Problems:
**a.** From the article on blockchain and natural gas, reproduce word for word the passage starting with "Even if blockchain" and going on through "to natural gas.".
**b.** In the article on blockchain and natural gas, what technology could carry out the functions that remain once many scheduling, confirmation, and trading activities become obsolete?
[start Text segment]
June 2018, Vol. 245, No. 6


The Unsinkable: A Look at Blockchain’s Potential and Pitfalls

By Michael Brooks and Philip Wiseman, Bracewell LLP

Imagine a world where every dekatherm of natural gas is allocated and title is electronically recorded at the wellhead or tailgate of a gas processing plant, and every subsequent change in ownership is recorded along the way such that there is a readily available chain of title when it reaches the burner-tip.

Imagine, too, that each pipeline that transports or stores the gas adds a tag that identifies the location of the gas and the customer and contract to which it is allocated. Finally, imagine all of this is automated, immutable and easily auditable. For better or worse, blockchain has the potential to make this world a reality.

In a world that tracks natural gas using blockchain technology, consider the following possibilities: 

  • Country of origin could be permanently associated with title to natural gas, clarifying import/export reporting and fee requirements
  • The jurisdictional status of natural gas transported or stored in the United States might be provable based upon the chain of title and transportation history recorded in a blockchain
  • Reporting requirements could be satisfied via automation or by merely giving government agencies visibility to selected data contained in a blockchain
  • Transactions could be confirmed instantaneously, delivery confirmed automatically, and payments transferred using virtual “coins” created as part of the platform
  • Smart contracts could enable purchases, sales, and scheduling to be confirmed simultaneously

Even if blockchain is never used to physically track natural gas molecules but instead is applied only to discrete segments of the industry, such as executing, confirming and settling natural gas transactions, it could greatly reduce costs and increase efficiencies by cutting out the manual redundancies imbedded in the status quo.

Ultimately, many scheduling, confirmation, and trading activities and processes could become obsolete and remaining functions could be carried out using artificial intelligence (A.I.). However, before falling down a rabbit hole, let’s take a practical look at how blockchain technology works and consider some of its strengths and weaknesses as applied to natural gas.
[end Text segment]
[start Entries supplied]
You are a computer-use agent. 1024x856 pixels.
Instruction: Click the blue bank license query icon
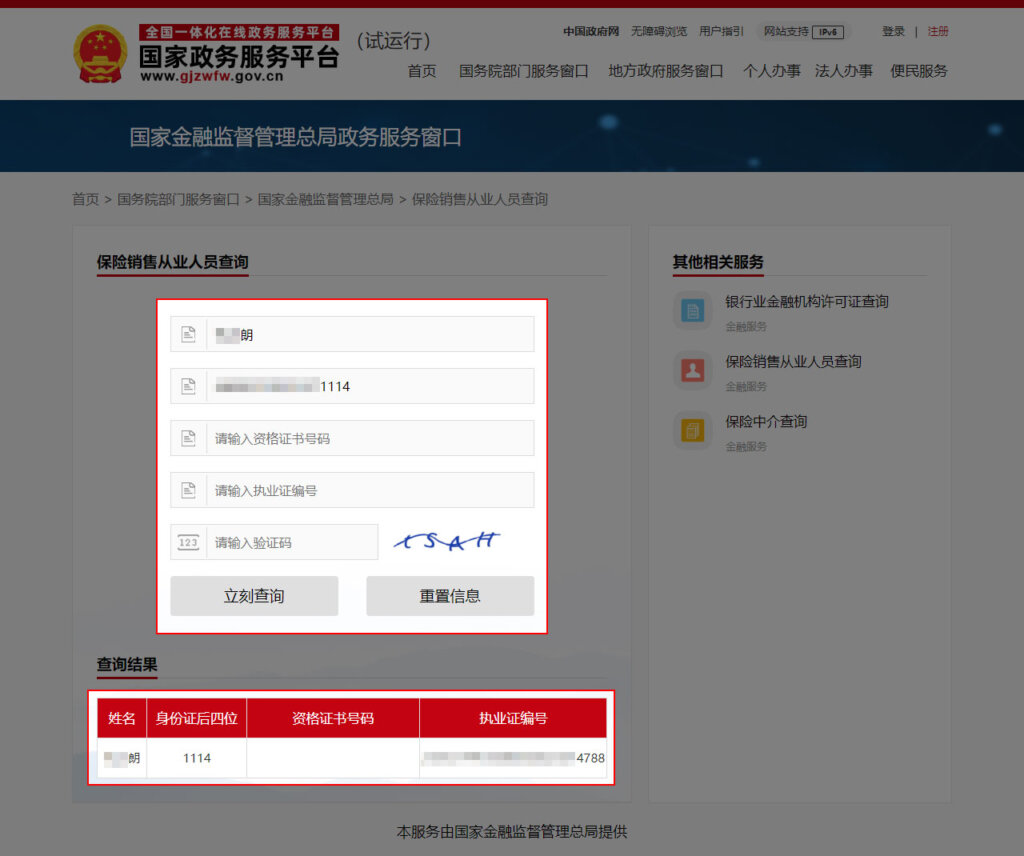[692, 311]
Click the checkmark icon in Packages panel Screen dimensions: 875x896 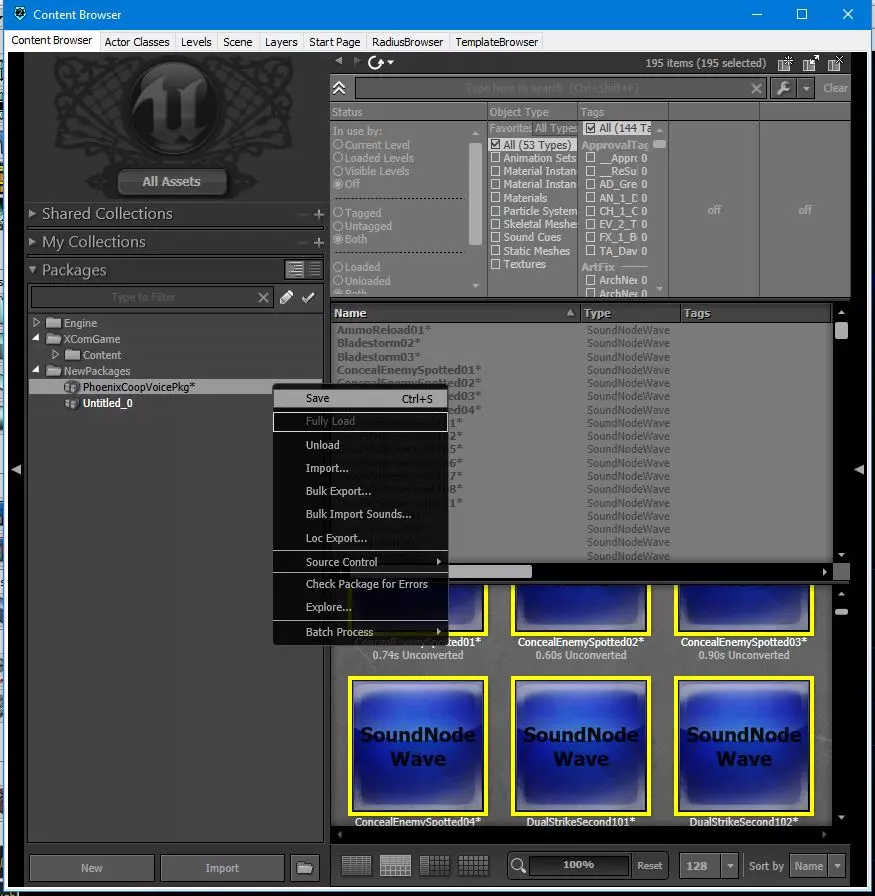(309, 297)
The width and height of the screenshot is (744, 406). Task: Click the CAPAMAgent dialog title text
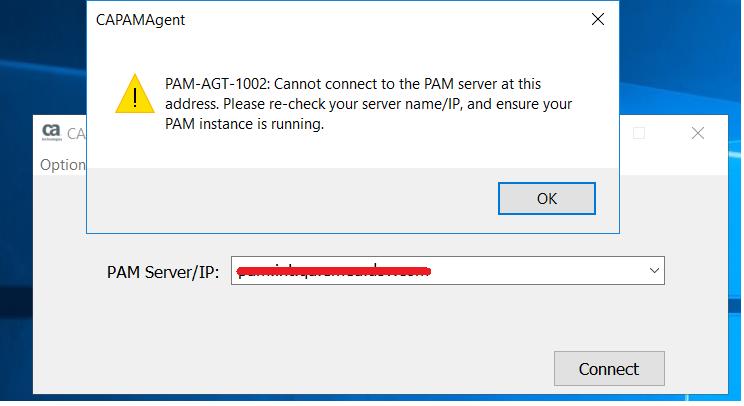(140, 19)
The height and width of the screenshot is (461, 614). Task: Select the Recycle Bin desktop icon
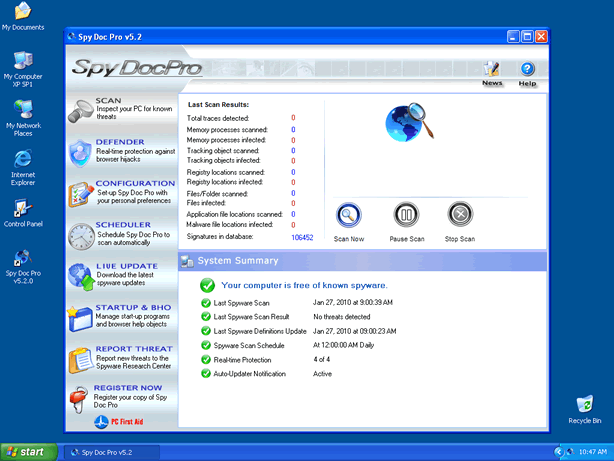584,406
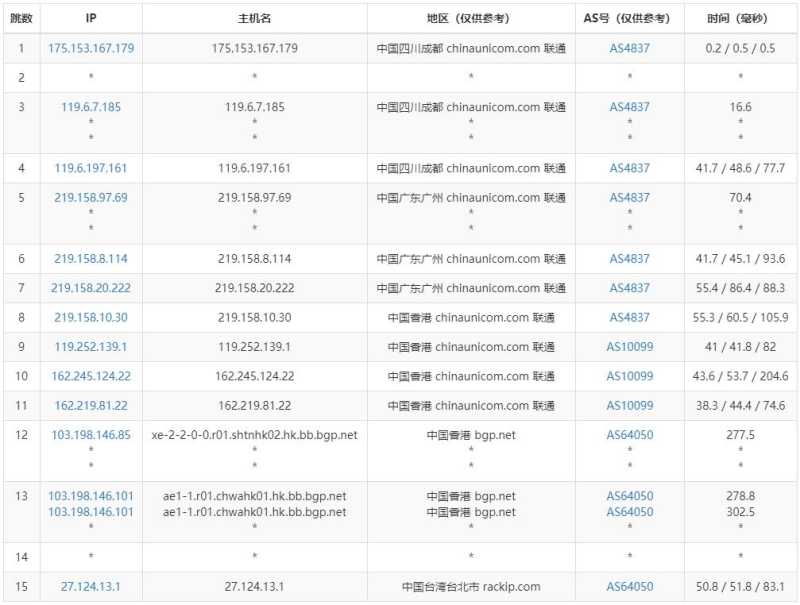
Task: Click the 119.6.7.185 IP link
Action: [x=91, y=106]
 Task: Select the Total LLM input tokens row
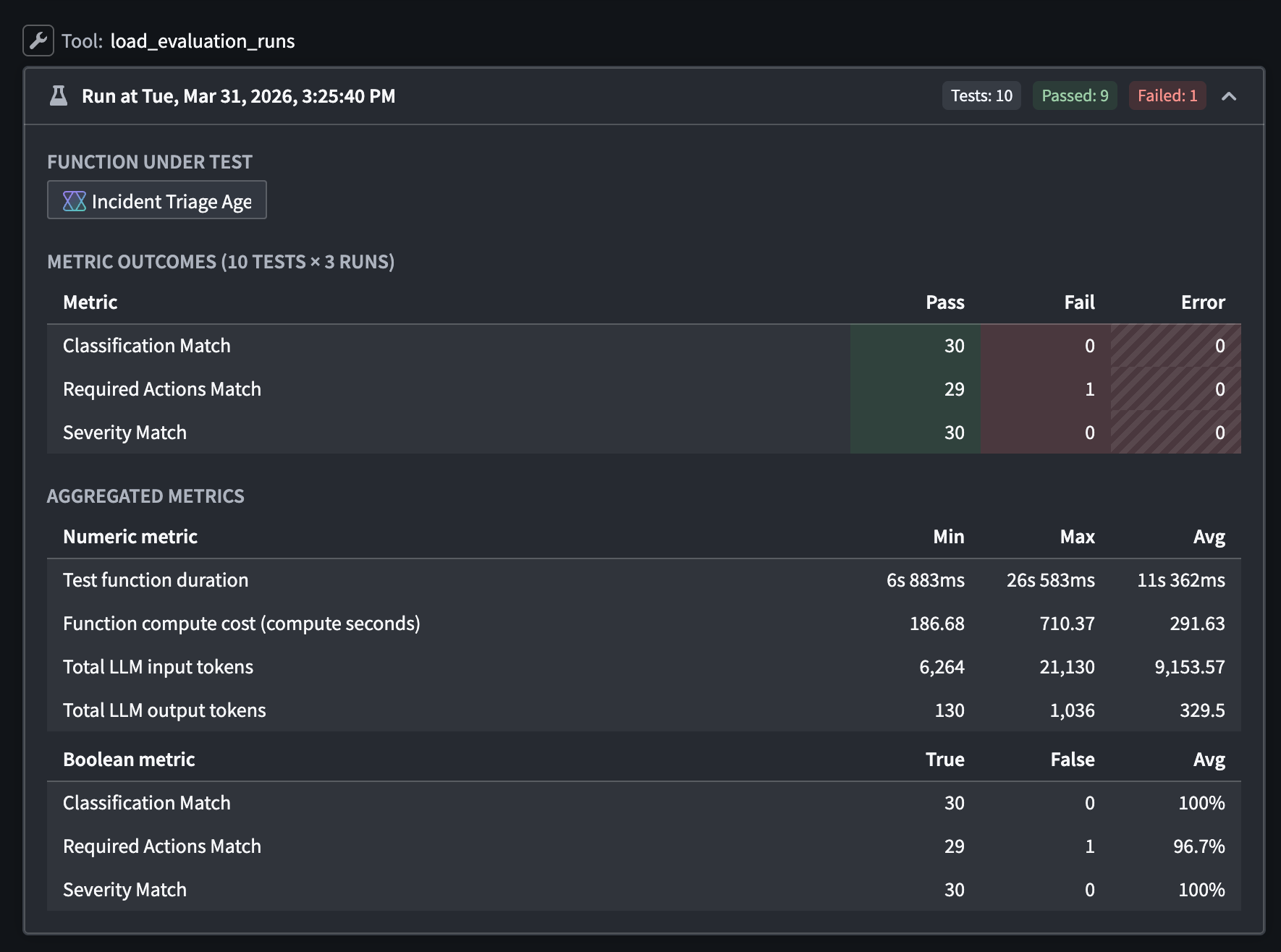point(158,666)
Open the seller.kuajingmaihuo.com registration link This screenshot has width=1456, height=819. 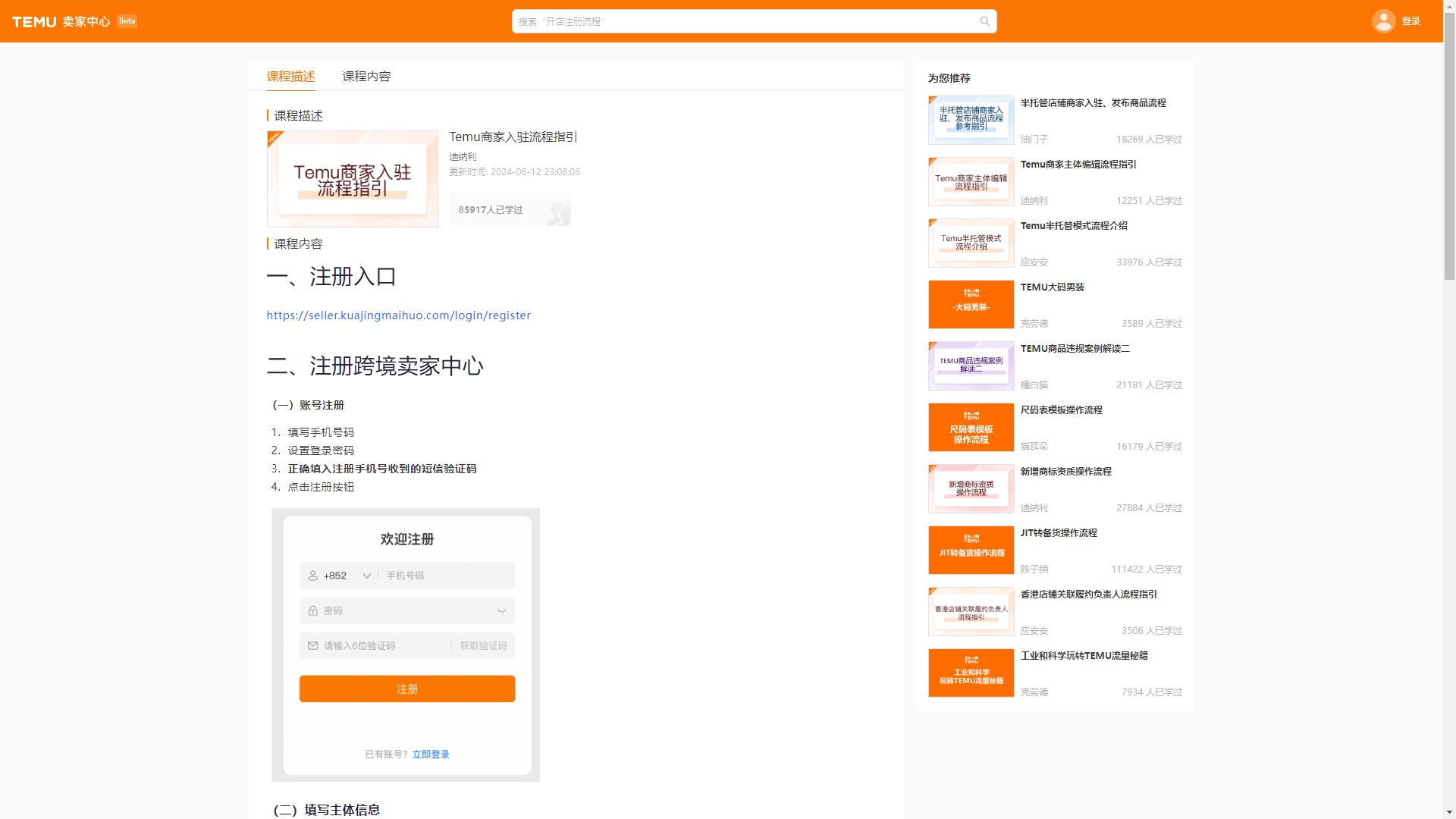[398, 315]
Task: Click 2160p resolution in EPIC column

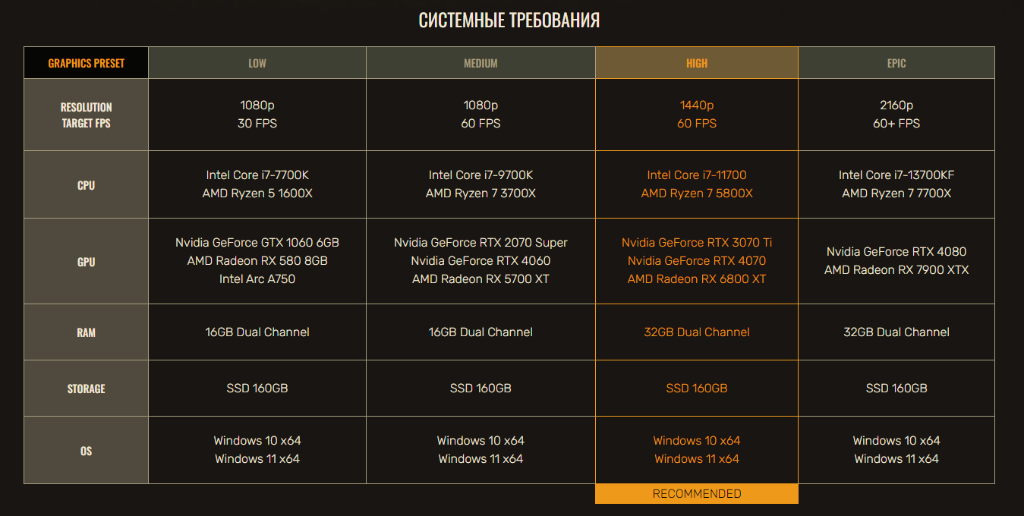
[end Entries supplied]
Answers to the exercise:
**a.**
Even if blockchain is never used to physically track natural gas molecules but instead is applied only to discrete segments of the industry, such as executing, confirming and settling natural gas transactions, it could greatly reduce costs and increase efficiencies by cutting out the manual redundancies imbedded in the status quo.

Ultimately, many scheduling, confirmation, and trading activities and processes could become obsolete and remaining functions could be carried out using artificial intelligence (A.I.). However, before falling down a rabbit hole, let’s take a practical look at how blockchain technology works and consider some of its strengths and weaknesses as applied to natural gas.

**b.** Artificial intelligence (A.I.).